野生動物の宝庫である熱帯森林
今回はタイのドンパヤーイェン山脈の麓にあるカオヤイ国立公園。ここは野生動物の宝庫だという。縦断する道路を進むと象が悠々と歩いている。ここはモンスーンによる大量の雨により熱帯の森が育まれている。森の中には膨大な水が流れ落ちる滝がある。その中で最大のヘウナロック滝は落差が150メートルもある。滝は3段につながっている。
この森には絶滅危惧種のアジア象が暮らす。草原には土がむき出しな不思議な穴があるが、これはアジア象が塩を含んだ土を食べる塩場であるという。生きるのに不可欠な塩を象は土から摂っており、その場所は年配の象が知っているのだという。300頭の象が公園内に生息しているが、彼らは夜も餌を食べて動き回っているので、睡眠時間は3時間ほどだという。
アジアゾウに起こった悲劇が森林保護につながった
絶滅危惧種の多くが生息するこの森では木の実を餌にする鳥やサルたちが暮らす。
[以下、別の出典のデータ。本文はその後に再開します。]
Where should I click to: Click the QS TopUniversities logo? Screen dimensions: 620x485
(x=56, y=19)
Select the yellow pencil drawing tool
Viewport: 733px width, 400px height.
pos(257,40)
落ちた果実は地上の生物の餌にもある。絶滅危惧種のマレーグマは餌を取るために木を登ったり降りたりを繰り返す。また木の上で暮らすシロテナガザルも絶滅危惧種。他にもボウシテナガザルも絶滅危惧種。この2種がいるのはこの場所の特徴。
象は昔から神聖な動物としてタイでは祀られてきたという。国立公園の近くの集落では象が現れるので注意との看板が出ている。象は集落内に現れることもあるが、村人と共生してきたのだという。
そのようなアジア象が悲劇に見舞われた。1987年、ヘウナロックの一番の上段で4頭の象が足を踏み外し滝壺に落ちて死ぬという事件が発生したという。原因は森林伐採。伐採された場所を避けようとして岩場を通った象が滝に落ちたのだという。これがきっかけとなって保護が進められることになったのだとか。
忙しい方のための今回の要点
・タイのドンパヤーイェン-カオヤイの熱帯の森林は絶滅危惧種など野生動物の宝庫である。
・ここには絶滅危惧種のアジアゾウが暮らしており、現在300頭が生息している。
・国立公園の近くの集落には象が現れることもあるが、住民は昔から象を崇めており共生している。
・1987年、森林伐採が原因となって象が滝壺に転落して死亡する事件が発生、それが森林を保護する切っ掛けになった。
忙しくない方のためのどうでもよい点
・一応象と共生しているということは、アジアゾウは比較的気性が大人しいんでしょうかね。アフリカ象なんて猛獣そのもので、とても共生どころではないですが。